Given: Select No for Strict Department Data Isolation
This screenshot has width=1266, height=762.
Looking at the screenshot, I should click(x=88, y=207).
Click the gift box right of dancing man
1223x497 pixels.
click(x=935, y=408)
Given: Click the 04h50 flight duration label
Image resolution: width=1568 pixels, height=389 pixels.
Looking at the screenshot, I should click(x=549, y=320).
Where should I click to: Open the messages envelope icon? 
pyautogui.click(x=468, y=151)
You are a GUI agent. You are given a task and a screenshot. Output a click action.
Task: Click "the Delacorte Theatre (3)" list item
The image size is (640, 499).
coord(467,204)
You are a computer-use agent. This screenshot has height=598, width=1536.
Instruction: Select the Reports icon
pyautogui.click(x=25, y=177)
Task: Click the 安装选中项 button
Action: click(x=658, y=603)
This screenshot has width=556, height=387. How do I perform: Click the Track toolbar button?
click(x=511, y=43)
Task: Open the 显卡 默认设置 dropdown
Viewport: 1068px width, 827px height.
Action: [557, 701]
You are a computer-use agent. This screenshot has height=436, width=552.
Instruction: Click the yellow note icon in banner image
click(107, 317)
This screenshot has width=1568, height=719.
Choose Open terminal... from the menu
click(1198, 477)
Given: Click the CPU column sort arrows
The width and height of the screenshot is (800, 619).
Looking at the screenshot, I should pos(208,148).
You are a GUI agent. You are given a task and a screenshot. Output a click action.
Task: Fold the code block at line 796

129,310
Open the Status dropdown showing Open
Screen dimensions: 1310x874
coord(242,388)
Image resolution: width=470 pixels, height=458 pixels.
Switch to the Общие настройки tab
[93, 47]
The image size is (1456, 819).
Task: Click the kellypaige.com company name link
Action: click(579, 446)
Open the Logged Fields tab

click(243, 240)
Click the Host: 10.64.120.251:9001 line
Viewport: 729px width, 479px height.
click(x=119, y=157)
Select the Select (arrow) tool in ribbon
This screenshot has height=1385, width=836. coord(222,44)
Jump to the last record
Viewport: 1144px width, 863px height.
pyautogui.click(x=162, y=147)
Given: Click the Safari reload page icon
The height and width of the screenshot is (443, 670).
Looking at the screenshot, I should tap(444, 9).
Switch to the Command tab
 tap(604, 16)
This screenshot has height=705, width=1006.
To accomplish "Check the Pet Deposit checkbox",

□ □ □ □ □

## Your objective:
Write an exact transcription of every entry above.

## The completed task:
Given: Select No for Strict Department Data Isolation
This screenshot has width=1266, height=762.
Looking at the screenshot, I should click(x=88, y=207).
Click the gift box right of dancing man
1223x497 pixels.
click(x=935, y=408)
Given: Click the 04h50 flight duration label
Image resolution: width=1568 pixels, height=389 pixels.
Looking at the screenshot, I should click(x=549, y=320).
Where should I click to: Open the messages envelope icon? 
pyautogui.click(x=468, y=151)
You are a GUI agent. You are given a task and a screenshot. Output a click action.
Task: Click "the Delacorte Theatre (3)" list item
The image size is (640, 499).
coord(467,204)
You are a computer-use agent. This screenshot has height=598, width=1536.
Instruction: Select the Reports icon
pyautogui.click(x=25, y=177)
Task: Click the 安装选中项 button
Action: click(x=658, y=603)
This screenshot has width=556, height=387. How do I perform: Click the Track toolbar button?
click(x=511, y=43)
Task: Open the 显卡 默认设置 dropdown
Viewport: 1068px width, 827px height.
Action: [557, 701]
You are a computer-use agent. This screenshot has height=436, width=552.
Instruction: Click the yellow note icon in banner image
click(107, 317)
This screenshot has width=1568, height=719.
Choose Open terminal... from the menu
click(1198, 477)
Given: Click the CPU column sort arrows
The width and height of the screenshot is (800, 619).
Looking at the screenshot, I should pos(208,148).
You are a GUI agent. You are given a task and a screenshot. Output a click action.
Task: Fold the code block at line 796

129,310
Open the Status dropdown showing Open
Screen dimensions: 1310x874
coord(242,388)
Image resolution: width=470 pixels, height=458 pixels.
Switch to the Общие настройки tab
[93, 47]
The image size is (1456, 819).
Task: Click the kellypaige.com company name link
Action: click(579, 446)
Open the Logged Fields tab

click(243, 240)
Click the Host: 10.64.120.251:9001 line
Viewport: 729px width, 479px height.
click(x=119, y=157)
Select the Select (arrow) tool in ribbon
This screenshot has height=1385, width=836. coord(222,44)
Jump to the last record
Viewport: 1144px width, 863px height.
pyautogui.click(x=162, y=147)
Given: Click the Safari reload page icon
The height and width of the screenshot is (443, 670).
Looking at the screenshot, I should tap(444, 9).
Switch to the Command tab
 tap(604, 16)
This screenshot has height=705, width=1006.
To accomplish "Check the Pet Deposit checkbox",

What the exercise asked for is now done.